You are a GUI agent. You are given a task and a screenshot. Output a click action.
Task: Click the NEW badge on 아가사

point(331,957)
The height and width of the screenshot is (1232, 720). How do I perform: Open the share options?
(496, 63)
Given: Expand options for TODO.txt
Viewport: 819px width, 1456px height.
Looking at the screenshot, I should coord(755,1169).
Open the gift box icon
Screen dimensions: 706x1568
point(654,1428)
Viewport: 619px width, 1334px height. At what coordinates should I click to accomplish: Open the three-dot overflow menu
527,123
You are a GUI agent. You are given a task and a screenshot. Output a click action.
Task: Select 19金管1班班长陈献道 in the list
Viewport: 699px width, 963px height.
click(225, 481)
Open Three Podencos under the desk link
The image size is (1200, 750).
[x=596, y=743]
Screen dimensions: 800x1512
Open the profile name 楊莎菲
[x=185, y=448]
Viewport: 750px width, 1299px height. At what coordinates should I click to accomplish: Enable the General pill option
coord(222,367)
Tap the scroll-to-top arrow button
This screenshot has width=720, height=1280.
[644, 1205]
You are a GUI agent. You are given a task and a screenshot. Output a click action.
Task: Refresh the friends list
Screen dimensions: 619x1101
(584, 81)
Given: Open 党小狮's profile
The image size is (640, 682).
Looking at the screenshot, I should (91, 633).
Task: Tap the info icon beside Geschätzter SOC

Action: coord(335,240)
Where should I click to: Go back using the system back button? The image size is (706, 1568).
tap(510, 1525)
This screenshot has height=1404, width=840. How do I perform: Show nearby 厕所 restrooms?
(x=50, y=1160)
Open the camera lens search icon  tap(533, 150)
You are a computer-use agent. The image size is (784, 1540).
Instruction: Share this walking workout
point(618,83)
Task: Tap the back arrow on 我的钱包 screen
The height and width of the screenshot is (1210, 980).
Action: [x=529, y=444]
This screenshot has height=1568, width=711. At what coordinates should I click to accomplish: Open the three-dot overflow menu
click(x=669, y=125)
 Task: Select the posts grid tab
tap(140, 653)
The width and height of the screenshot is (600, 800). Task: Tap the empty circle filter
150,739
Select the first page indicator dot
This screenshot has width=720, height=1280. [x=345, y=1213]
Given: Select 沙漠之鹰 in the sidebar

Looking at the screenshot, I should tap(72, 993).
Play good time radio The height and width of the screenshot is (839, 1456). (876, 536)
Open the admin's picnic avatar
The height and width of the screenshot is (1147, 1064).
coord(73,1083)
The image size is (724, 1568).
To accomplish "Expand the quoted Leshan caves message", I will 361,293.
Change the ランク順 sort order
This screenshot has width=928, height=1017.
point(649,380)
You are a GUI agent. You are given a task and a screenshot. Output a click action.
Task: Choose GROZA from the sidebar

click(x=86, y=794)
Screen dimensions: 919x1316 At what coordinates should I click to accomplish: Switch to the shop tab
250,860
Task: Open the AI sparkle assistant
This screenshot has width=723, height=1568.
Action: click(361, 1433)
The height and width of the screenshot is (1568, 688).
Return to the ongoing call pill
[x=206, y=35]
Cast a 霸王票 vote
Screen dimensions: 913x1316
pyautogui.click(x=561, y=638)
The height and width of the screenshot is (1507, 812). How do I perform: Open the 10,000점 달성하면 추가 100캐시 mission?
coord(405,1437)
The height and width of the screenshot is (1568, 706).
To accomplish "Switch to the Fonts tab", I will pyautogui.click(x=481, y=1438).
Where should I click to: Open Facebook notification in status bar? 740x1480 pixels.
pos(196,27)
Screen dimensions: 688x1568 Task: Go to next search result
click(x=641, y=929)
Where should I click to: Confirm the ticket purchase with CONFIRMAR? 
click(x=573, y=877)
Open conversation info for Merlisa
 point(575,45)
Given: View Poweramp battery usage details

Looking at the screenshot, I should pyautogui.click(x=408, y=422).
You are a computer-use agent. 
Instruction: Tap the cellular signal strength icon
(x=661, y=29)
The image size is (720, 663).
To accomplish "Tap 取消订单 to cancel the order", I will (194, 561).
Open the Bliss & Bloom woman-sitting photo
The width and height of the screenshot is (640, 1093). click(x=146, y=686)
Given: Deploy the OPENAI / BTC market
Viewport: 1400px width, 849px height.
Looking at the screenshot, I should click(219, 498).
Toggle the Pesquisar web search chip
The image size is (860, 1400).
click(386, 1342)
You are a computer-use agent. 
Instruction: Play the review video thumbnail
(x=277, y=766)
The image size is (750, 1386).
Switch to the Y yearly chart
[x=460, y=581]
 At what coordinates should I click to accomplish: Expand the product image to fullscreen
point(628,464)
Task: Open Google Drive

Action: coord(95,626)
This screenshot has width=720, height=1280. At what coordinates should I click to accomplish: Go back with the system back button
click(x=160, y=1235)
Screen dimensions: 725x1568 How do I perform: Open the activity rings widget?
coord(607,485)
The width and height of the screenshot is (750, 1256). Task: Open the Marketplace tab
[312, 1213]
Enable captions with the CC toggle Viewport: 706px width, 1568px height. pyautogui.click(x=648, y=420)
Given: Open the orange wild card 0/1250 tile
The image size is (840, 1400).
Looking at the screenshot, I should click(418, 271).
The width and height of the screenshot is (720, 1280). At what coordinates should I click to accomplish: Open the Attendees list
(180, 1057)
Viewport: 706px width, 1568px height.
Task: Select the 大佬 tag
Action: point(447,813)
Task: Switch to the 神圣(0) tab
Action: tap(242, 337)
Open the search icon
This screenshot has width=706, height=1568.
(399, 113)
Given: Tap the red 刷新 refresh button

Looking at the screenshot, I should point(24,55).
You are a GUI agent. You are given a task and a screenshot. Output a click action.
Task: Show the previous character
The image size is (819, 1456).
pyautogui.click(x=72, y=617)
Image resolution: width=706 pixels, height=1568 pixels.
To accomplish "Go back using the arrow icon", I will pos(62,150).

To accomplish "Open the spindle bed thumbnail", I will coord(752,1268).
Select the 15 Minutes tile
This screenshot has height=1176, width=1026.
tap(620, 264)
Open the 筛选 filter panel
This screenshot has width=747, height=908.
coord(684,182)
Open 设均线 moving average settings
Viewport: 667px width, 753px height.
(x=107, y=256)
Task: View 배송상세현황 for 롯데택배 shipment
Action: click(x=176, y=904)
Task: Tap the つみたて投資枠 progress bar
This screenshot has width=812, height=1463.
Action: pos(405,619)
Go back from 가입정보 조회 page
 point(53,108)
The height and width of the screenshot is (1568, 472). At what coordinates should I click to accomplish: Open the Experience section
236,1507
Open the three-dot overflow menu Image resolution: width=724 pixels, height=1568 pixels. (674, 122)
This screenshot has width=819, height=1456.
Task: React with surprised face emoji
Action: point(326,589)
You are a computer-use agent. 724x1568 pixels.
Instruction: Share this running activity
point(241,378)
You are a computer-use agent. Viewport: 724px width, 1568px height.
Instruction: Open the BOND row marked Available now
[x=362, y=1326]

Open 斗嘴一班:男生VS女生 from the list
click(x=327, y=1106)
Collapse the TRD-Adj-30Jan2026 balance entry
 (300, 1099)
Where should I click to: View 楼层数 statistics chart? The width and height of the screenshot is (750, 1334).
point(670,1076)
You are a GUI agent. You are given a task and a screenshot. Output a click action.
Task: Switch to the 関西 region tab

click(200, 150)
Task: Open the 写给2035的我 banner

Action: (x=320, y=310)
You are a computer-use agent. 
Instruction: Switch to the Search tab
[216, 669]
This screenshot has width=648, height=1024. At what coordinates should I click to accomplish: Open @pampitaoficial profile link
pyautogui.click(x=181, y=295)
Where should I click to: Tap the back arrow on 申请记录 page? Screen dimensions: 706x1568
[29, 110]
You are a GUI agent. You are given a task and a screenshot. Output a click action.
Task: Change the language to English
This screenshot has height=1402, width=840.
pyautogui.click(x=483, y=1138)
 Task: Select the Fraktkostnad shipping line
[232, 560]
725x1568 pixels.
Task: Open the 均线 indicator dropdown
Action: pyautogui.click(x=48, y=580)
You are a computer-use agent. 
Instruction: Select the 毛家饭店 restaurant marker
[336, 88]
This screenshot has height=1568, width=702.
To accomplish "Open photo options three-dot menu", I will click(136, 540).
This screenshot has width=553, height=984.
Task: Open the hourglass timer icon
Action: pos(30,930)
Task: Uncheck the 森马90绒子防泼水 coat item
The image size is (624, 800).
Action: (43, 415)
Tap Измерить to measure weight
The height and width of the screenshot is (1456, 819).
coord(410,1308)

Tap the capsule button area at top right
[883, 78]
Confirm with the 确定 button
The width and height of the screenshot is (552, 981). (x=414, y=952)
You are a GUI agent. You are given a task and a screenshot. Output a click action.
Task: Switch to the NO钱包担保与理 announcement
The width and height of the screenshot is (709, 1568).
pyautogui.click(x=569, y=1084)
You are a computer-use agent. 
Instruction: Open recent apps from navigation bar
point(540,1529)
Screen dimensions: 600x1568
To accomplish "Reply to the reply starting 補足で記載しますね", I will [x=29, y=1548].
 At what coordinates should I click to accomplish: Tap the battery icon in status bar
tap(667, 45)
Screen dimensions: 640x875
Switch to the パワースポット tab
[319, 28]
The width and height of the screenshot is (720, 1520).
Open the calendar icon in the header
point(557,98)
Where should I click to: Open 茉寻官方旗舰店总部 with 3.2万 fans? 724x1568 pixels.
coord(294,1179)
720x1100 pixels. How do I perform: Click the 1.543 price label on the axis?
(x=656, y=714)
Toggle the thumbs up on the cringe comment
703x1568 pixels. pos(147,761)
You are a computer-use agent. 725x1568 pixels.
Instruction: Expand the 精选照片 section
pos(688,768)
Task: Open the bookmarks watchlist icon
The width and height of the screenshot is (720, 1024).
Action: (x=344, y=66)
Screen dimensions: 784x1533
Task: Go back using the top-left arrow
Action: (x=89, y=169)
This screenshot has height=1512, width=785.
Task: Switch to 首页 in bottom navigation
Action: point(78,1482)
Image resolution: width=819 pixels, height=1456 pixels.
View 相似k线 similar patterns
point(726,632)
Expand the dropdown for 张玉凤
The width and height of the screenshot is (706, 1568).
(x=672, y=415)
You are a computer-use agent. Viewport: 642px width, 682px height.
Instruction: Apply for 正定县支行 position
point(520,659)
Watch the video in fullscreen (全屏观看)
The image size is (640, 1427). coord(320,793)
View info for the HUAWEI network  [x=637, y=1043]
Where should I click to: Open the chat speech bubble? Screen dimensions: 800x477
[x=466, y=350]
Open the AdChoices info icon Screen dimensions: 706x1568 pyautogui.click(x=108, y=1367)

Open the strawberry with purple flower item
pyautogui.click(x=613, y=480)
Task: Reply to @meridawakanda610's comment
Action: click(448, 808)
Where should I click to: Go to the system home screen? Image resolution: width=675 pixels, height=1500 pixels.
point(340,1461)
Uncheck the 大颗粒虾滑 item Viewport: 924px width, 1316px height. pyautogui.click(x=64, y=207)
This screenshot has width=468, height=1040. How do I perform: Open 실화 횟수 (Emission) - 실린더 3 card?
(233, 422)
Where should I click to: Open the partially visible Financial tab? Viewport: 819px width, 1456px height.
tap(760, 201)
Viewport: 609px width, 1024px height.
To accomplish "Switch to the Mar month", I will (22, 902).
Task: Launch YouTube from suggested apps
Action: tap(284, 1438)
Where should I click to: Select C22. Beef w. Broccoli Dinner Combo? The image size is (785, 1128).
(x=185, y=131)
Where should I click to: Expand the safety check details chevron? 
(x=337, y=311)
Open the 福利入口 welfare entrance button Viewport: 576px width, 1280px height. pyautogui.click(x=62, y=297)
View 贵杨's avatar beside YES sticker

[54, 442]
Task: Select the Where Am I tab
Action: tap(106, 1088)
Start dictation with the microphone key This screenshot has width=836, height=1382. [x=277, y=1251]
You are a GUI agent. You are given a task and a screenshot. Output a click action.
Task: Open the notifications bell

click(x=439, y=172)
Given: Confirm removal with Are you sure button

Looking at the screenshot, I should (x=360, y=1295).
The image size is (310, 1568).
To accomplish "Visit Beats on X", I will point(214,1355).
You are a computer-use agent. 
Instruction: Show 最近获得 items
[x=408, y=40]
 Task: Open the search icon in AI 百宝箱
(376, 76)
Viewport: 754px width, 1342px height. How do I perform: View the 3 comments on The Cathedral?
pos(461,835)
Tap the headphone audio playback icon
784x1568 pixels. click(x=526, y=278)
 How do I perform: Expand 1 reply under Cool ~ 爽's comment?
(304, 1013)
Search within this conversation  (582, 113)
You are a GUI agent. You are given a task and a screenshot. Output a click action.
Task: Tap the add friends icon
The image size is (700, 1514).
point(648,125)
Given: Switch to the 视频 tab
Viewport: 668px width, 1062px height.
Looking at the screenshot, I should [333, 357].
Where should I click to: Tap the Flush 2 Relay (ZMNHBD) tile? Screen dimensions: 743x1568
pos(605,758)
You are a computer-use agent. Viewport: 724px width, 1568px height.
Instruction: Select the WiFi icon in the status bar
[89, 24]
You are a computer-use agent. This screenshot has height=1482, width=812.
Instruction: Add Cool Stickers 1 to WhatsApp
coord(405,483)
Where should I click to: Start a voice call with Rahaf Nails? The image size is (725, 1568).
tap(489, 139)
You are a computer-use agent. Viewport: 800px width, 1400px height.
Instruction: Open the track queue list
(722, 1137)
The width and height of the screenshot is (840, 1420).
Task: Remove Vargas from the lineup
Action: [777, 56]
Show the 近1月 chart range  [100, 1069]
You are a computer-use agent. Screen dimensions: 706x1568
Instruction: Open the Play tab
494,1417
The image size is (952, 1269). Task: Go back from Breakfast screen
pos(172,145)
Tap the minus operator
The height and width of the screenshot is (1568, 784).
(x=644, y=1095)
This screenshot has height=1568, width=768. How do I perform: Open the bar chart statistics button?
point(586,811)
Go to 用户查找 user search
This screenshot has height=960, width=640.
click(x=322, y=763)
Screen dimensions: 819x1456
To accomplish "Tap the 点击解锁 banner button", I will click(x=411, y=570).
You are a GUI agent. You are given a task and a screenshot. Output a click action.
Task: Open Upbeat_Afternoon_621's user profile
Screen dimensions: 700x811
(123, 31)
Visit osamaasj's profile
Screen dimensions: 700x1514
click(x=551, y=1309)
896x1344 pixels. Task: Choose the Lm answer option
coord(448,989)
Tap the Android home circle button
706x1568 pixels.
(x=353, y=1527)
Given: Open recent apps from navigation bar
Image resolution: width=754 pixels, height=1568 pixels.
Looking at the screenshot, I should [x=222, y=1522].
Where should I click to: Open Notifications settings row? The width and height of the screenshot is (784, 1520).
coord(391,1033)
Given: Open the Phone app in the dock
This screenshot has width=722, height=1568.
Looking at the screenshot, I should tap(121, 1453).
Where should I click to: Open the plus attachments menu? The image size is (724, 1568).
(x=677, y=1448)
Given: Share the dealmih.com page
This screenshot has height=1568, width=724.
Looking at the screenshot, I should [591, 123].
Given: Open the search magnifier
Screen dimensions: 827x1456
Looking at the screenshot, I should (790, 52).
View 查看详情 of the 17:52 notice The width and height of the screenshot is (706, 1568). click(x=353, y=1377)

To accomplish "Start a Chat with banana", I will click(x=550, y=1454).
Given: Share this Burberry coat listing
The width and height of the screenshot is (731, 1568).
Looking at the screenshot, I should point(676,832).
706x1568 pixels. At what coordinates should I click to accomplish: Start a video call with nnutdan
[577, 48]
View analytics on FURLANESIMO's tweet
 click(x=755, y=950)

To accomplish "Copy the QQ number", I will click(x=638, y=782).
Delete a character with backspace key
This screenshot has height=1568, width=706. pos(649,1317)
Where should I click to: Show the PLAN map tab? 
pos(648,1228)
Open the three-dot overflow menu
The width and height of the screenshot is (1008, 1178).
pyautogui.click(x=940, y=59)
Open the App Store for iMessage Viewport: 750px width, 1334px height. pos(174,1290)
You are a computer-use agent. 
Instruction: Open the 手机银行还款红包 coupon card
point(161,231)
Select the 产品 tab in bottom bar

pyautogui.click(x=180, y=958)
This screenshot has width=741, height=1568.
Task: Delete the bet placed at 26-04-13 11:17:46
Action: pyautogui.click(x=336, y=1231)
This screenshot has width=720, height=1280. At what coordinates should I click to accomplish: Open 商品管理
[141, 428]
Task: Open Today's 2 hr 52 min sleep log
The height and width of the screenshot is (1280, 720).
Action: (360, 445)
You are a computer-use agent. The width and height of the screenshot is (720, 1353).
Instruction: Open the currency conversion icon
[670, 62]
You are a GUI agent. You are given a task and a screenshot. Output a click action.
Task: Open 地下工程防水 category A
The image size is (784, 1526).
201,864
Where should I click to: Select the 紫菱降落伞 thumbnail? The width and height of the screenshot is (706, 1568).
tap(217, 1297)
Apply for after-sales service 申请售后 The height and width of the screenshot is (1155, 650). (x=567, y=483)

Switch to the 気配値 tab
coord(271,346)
────────
- _Given instruction_
Duplicate, without alteration, everything in the material above from the line containing "Where should I click to: Go back" down to the line containing "will pyautogui.click(x=481, y=1438).", including both of those lines.

- _Correct response_
Where should I click to: Go back using the system back button? The image size is (706, 1568).
tap(510, 1525)
This screenshot has height=1404, width=840. How do I perform: Show nearby 厕所 restrooms?
(x=50, y=1160)
Open the camera lens search icon  tap(533, 150)
You are a computer-use agent. The image size is (784, 1540).
Instruction: Share this walking workout
point(618,83)
Task: Tap the back arrow on 我的钱包 screen
The height and width of the screenshot is (1210, 980).
Action: [x=529, y=444]
This screenshot has height=1568, width=711. At what coordinates should I click to accomplish: Open the three-dot overflow menu
click(x=669, y=125)
 Task: Select the posts grid tab
tap(140, 653)
The width and height of the screenshot is (600, 800). Task: Tap the empty circle filter
150,739
Select the first page indicator dot
This screenshot has width=720, height=1280. [x=345, y=1213]
Given: Select 沙漠之鹰 in the sidebar

Looking at the screenshot, I should tap(72, 993).
Play good time radio The height and width of the screenshot is (839, 1456). (876, 536)
Open the admin's picnic avatar
The height and width of the screenshot is (1147, 1064).
coord(73,1083)
The image size is (724, 1568).
To accomplish "Expand the quoted Leshan caves message", I will 361,293.
Change the ランク順 sort order
This screenshot has width=928, height=1017.
point(649,380)
You are a GUI agent. You are given a task and a screenshot. Output a click action.
Task: Choose GROZA from the sidebar

click(x=86, y=794)
Screen dimensions: 919x1316 At what coordinates should I click to accomplish: Switch to the shop tab
250,860
Task: Open the AI sparkle assistant
This screenshot has width=723, height=1568.
Action: click(361, 1433)
The height and width of the screenshot is (1568, 688).
Return to the ongoing call pill
[x=206, y=35]
Cast a 霸王票 vote
Screen dimensions: 913x1316
pyautogui.click(x=561, y=638)
The height and width of the screenshot is (1507, 812). How do I perform: Open the 10,000점 달성하면 추가 100캐시 mission?
coord(405,1437)
The height and width of the screenshot is (1568, 706).
To accomplish "Switch to the Fonts tab", I will pyautogui.click(x=481, y=1438).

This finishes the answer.